O referido frontão, que domina toda a fachada do conjunto, consubstancia-se no tipo entrecortado, definido pela simetria de duas volutas que são interrompidas por uma delicada concha em granito. No topo desenvolve-se um pedestal encimado por um ornato em forma de pinha, entretanto tombado. Como figura central, no lugar destinado ao brasão de armas, pontua uma flor lavrada com dois níveis de pétalas, abrindo-se para o observador como um testemunho virtuoso do Barroco bracarense. De salientar ainda os variados pináculos que compõem graciosamente todo o complexo arquitectónico.

Como impressão geral, o estado de conservação da casa é visivelmente preocupante, sendo notórios os sinais de abandono dos exteriores acometidos à tutela do proprietário, subentendendo-se que alguns sectores da construção ameaçam ruína iminente. Para agravar toda a situação dever-se-á acrescentar que existe uma pequena dependência devoluta no piso térreo, fora do anteriormente citado arrendamento, que se encontra de portas escancaradas, entregue à marginalidade nocturna.

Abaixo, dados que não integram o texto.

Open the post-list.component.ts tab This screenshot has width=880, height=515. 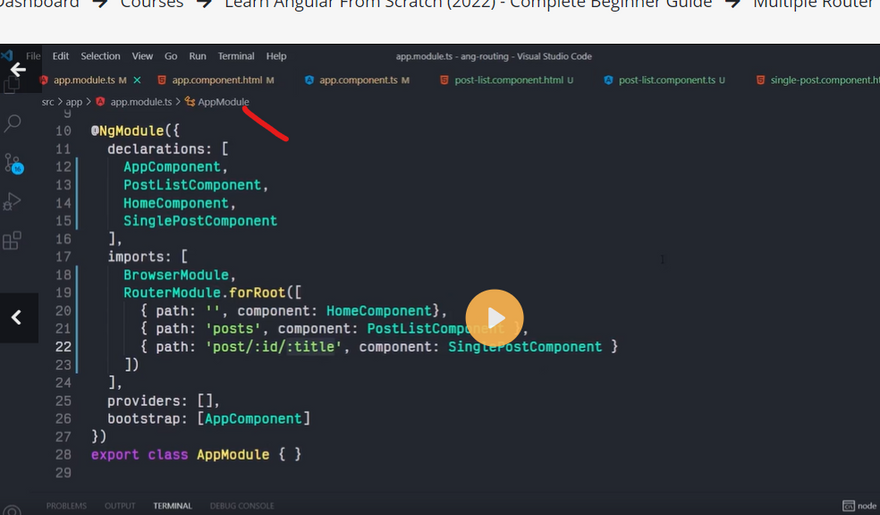click(666, 80)
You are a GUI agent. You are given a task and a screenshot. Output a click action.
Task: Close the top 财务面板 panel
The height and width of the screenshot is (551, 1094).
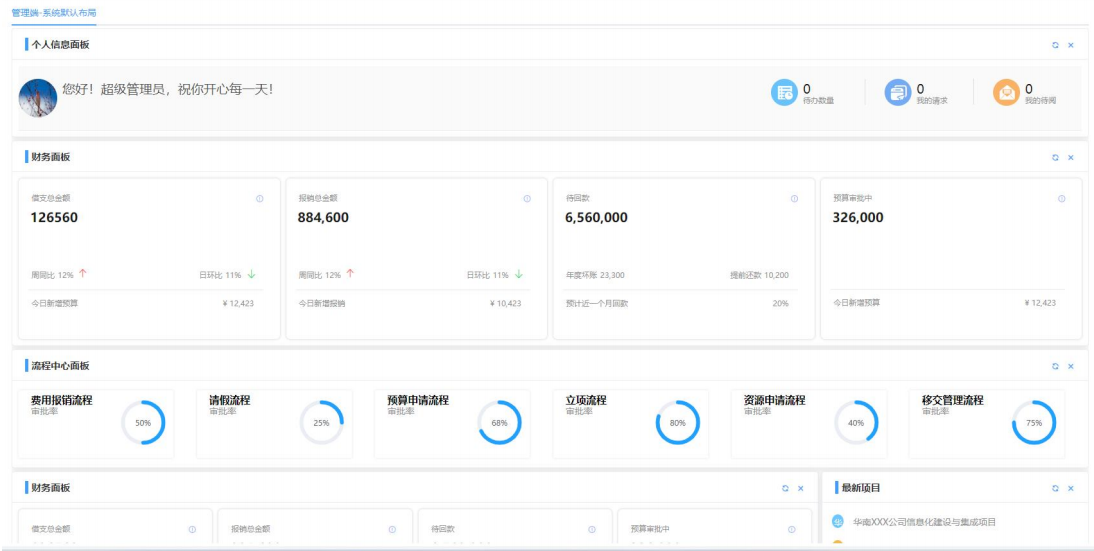pos(1071,157)
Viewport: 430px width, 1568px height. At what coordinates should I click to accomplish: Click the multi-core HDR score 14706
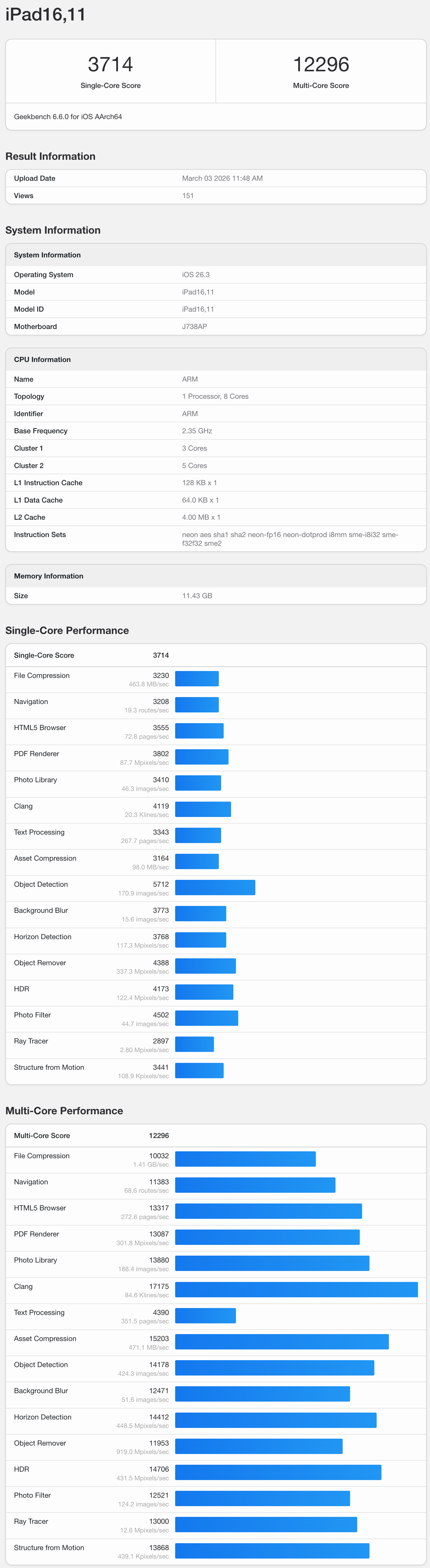point(159,1469)
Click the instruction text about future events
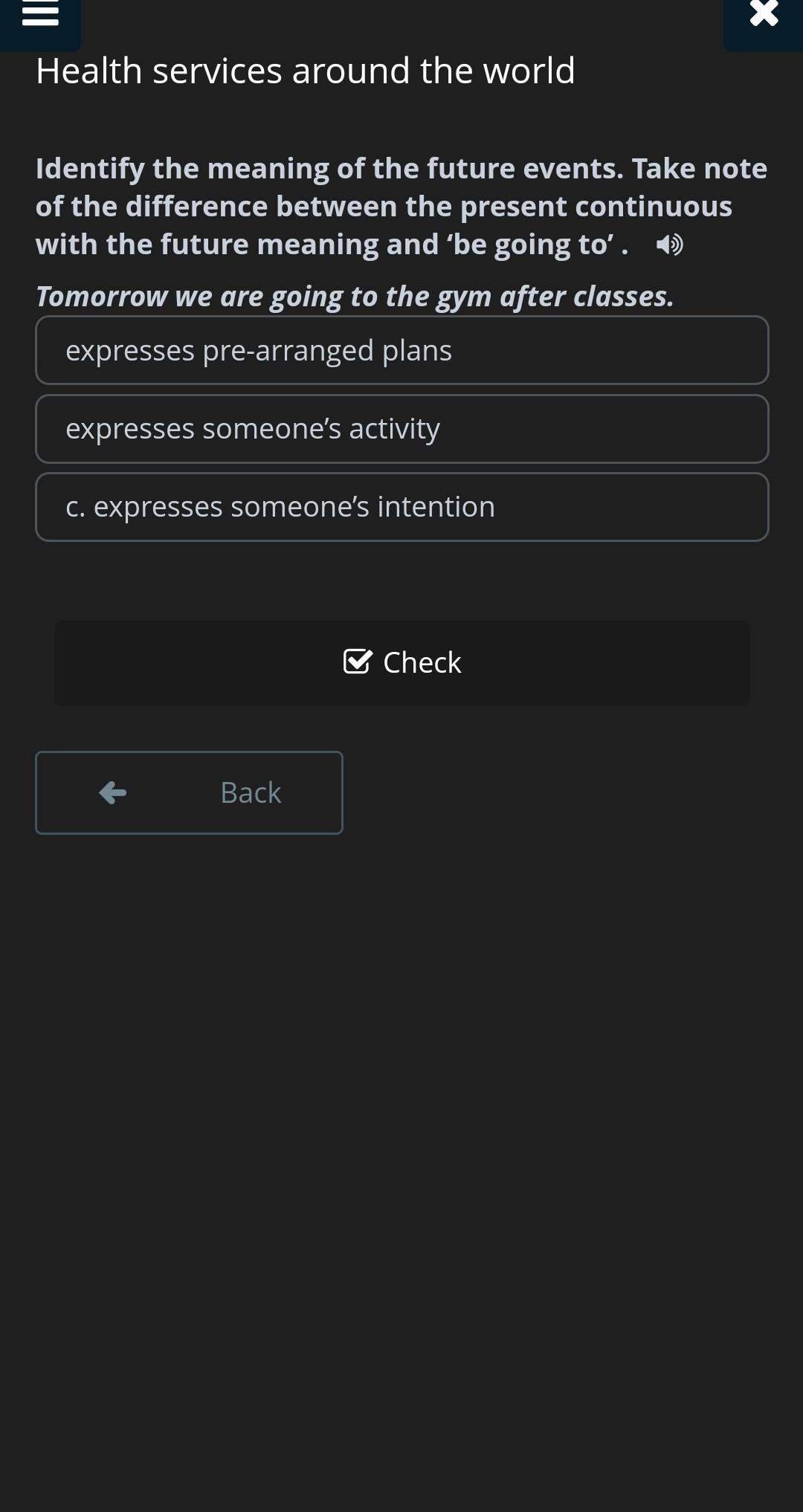The image size is (803, 1512). click(x=402, y=207)
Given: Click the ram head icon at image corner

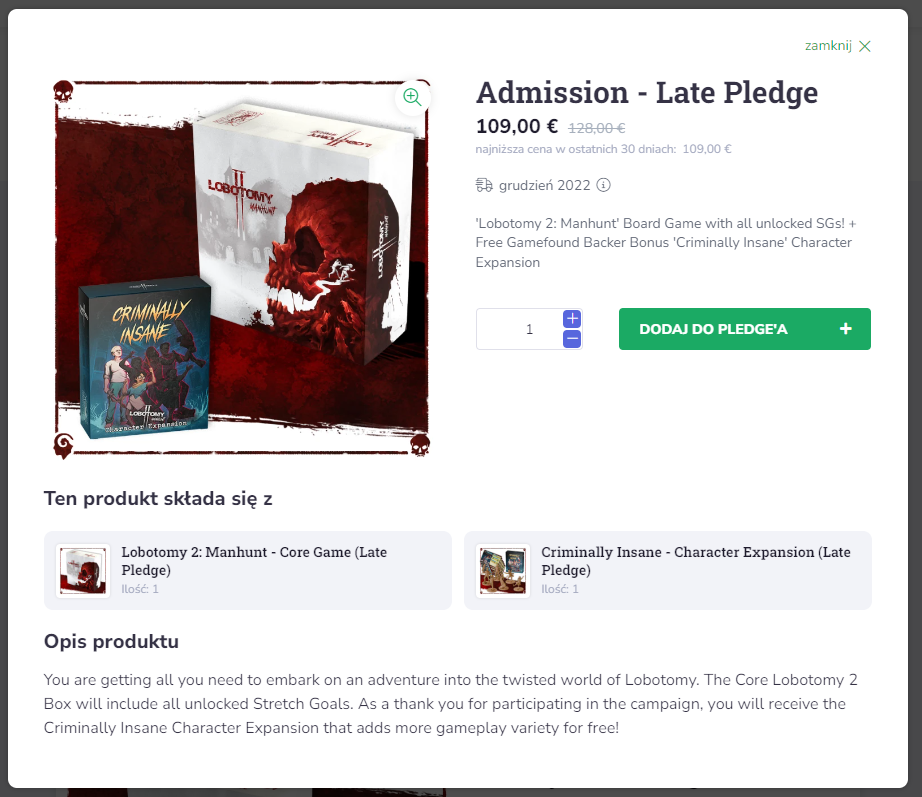Looking at the screenshot, I should click(x=64, y=445).
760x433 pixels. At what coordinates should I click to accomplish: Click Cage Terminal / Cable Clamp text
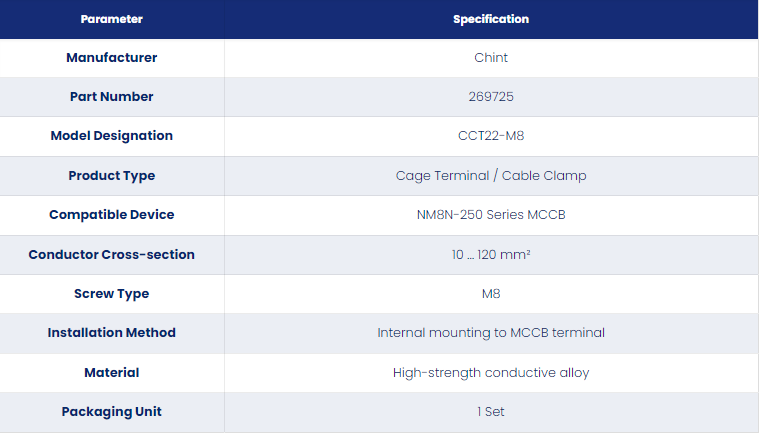491,176
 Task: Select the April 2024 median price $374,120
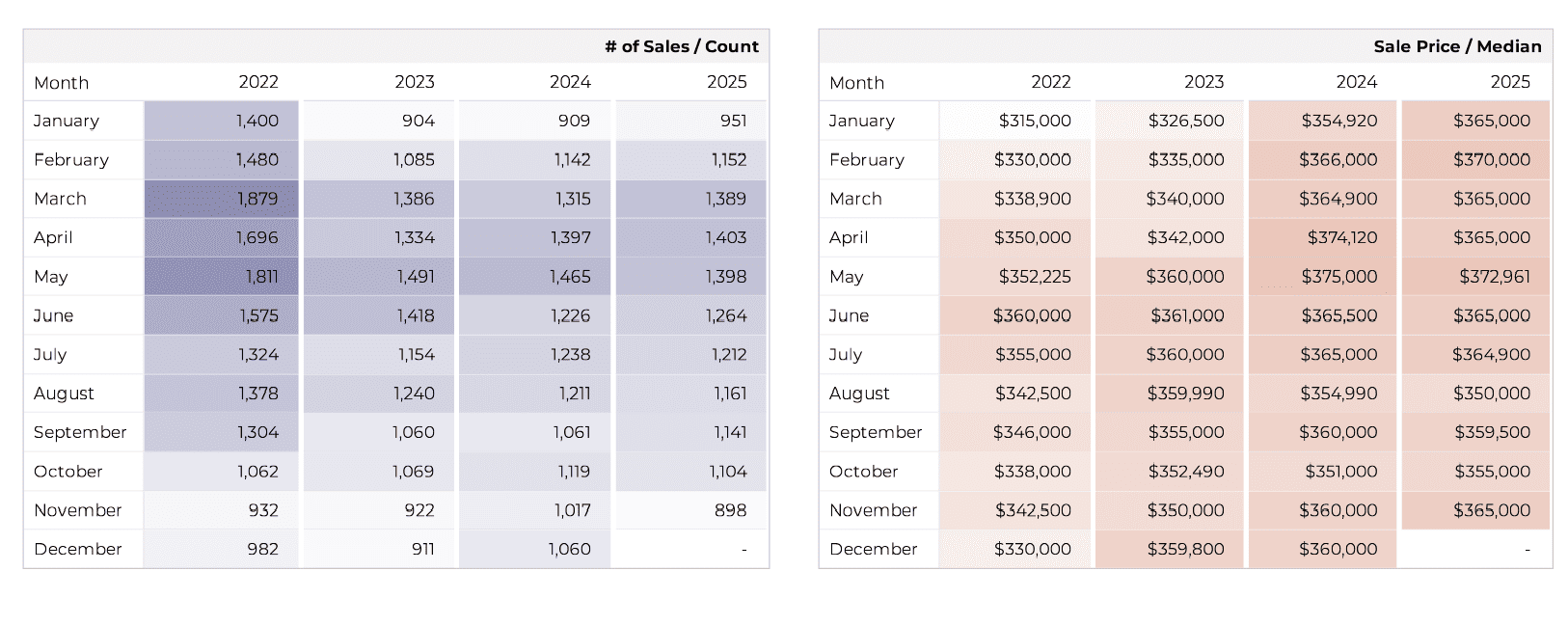coord(1342,237)
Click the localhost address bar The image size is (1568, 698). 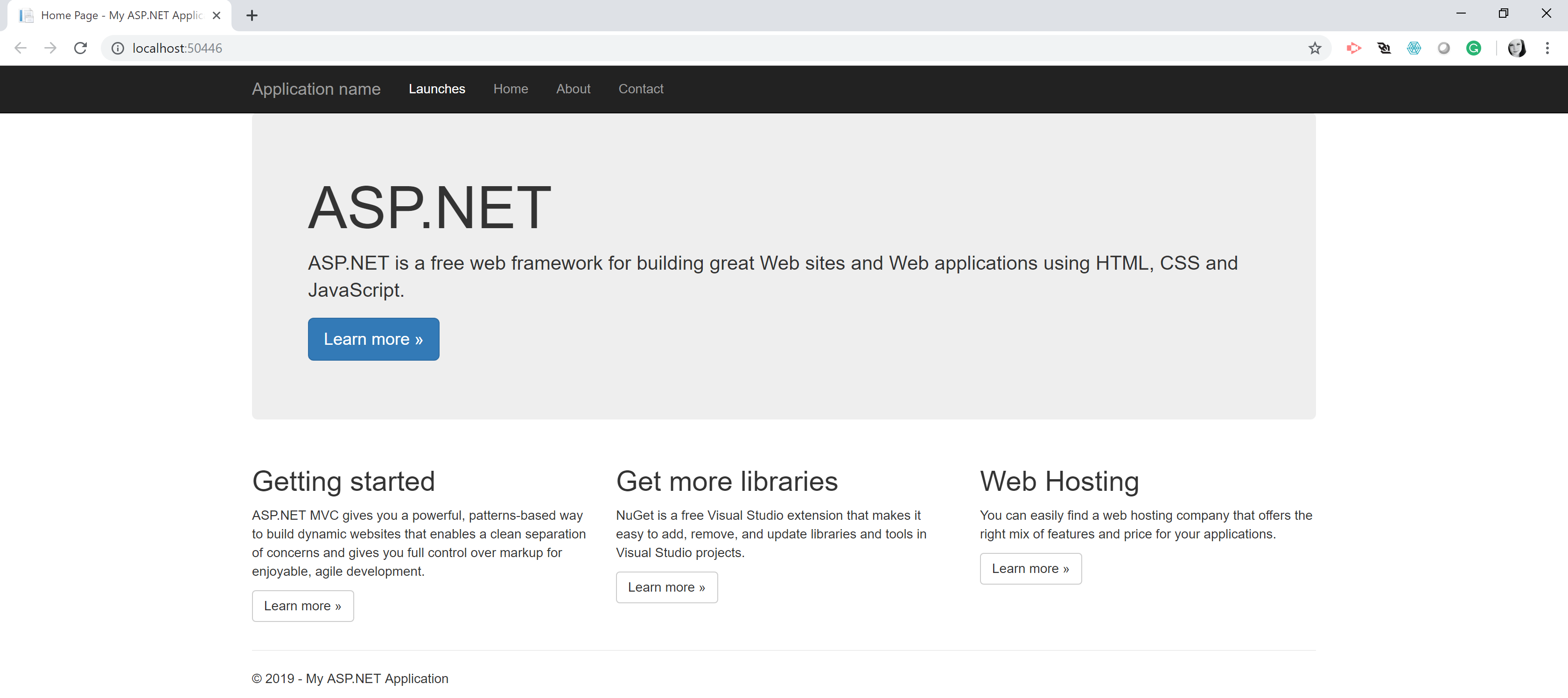pos(670,48)
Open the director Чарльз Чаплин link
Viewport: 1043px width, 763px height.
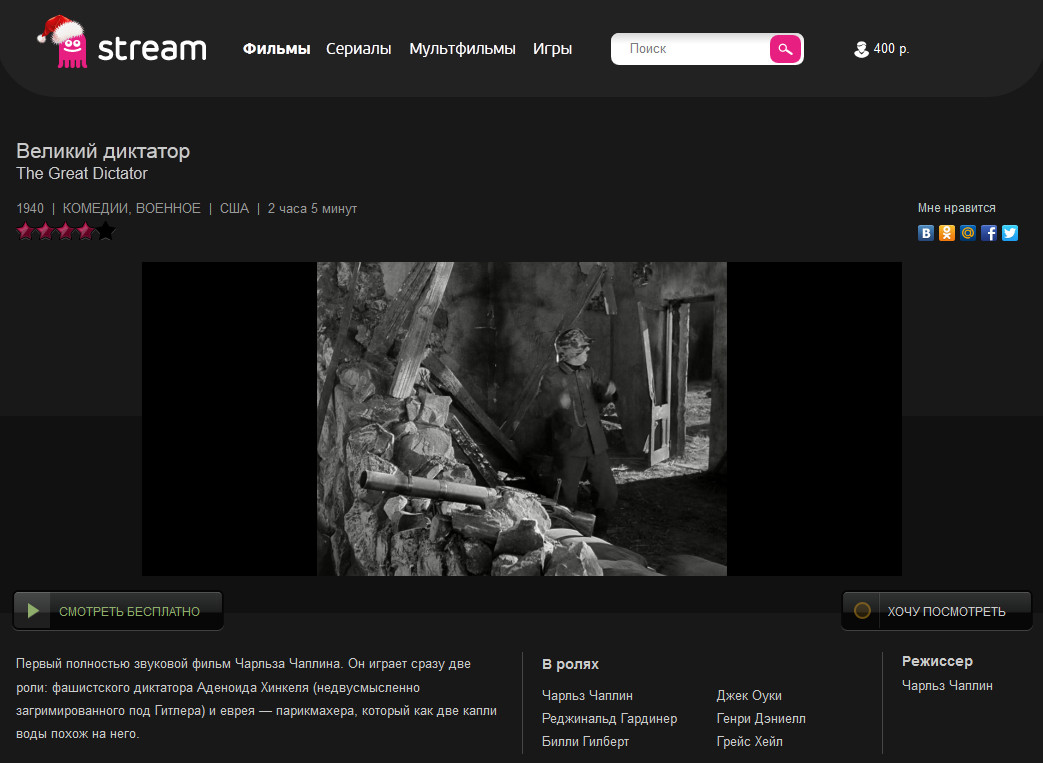click(947, 685)
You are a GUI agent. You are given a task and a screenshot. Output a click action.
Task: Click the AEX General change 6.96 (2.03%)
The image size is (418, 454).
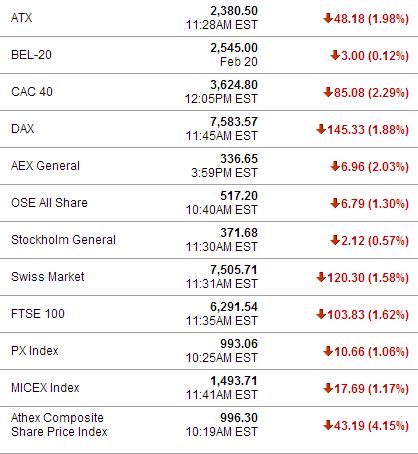tap(375, 166)
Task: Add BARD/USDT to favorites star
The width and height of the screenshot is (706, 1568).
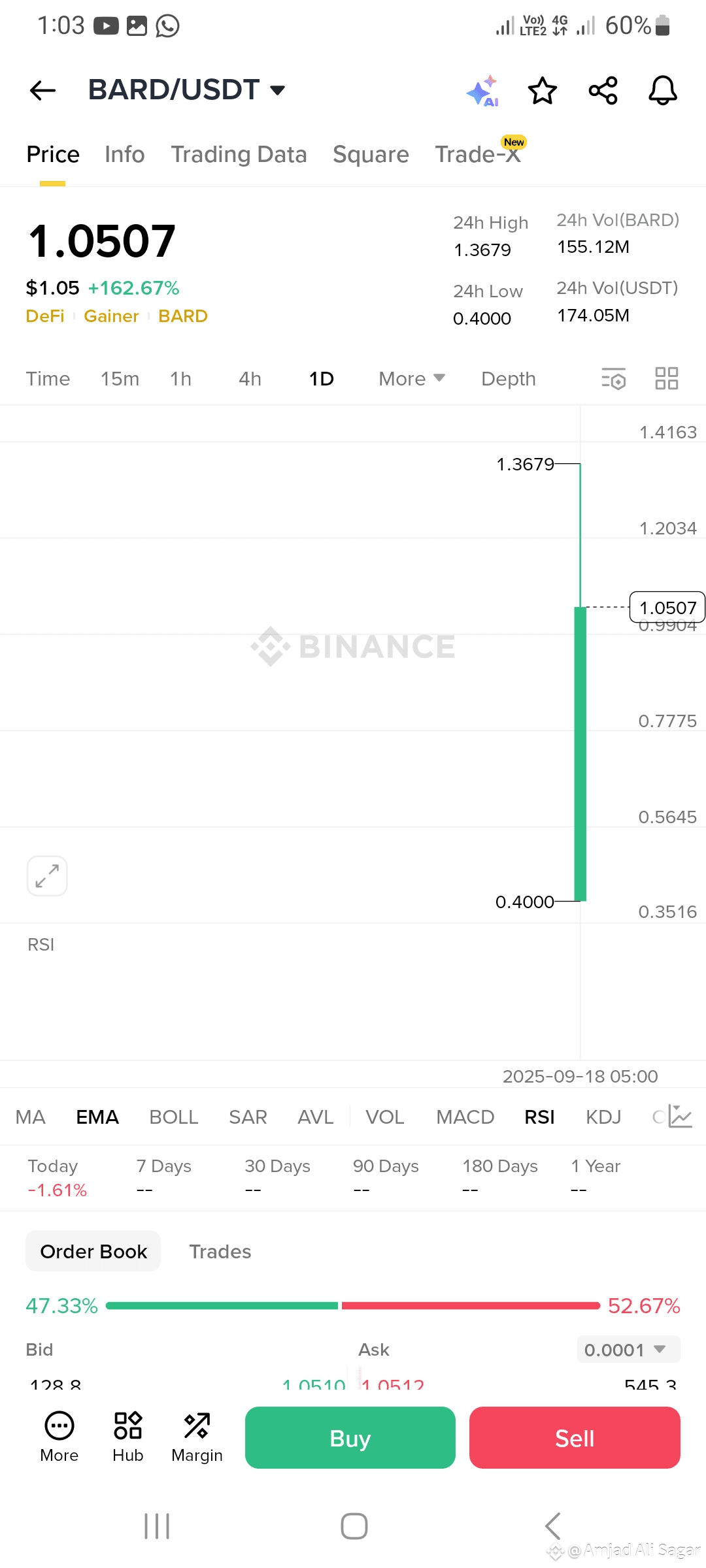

Mais não bastasse, a gravidade dos diversos assaltos e acções de vandalismo (participados à PSP), bem como as consequências danosas dos incêndios fazem-nos temer pela integridade do património arquitectónico estrutural.

Perante tantos e evidentes sinais de ameaça aos direitos privados - e agora, por presunção, também ao interesse público - , sobretudo porque estiveram em risco a vida e os bens dos seus locatários, impunha-se, independentemente de quaisquer voluntarismos, que as autoridades competentes iniciassem, quanto antes, um processo de investigação sobre esta matéria.

Uma vez mais estamos perante a expectativa de que a sociedade e a cidade possam provar que ainda existe uma réstia de esperança na cura dos males de que padecem. Uma vez mais será possível avaliar o estado de saúde do funcionamento das nossas instituições, particularmente pela celeridade e pelo empenho que entidades como a Câmara Municipal de Braga e o IPPAR, por obrigação legal, têm de responder cabalmente a esta iniciativa da sociedade civil.

Sonhemos ainda que a Casa da Orge não seja mais um triste exemplo da orgia cínica de que padece a nossa democracia.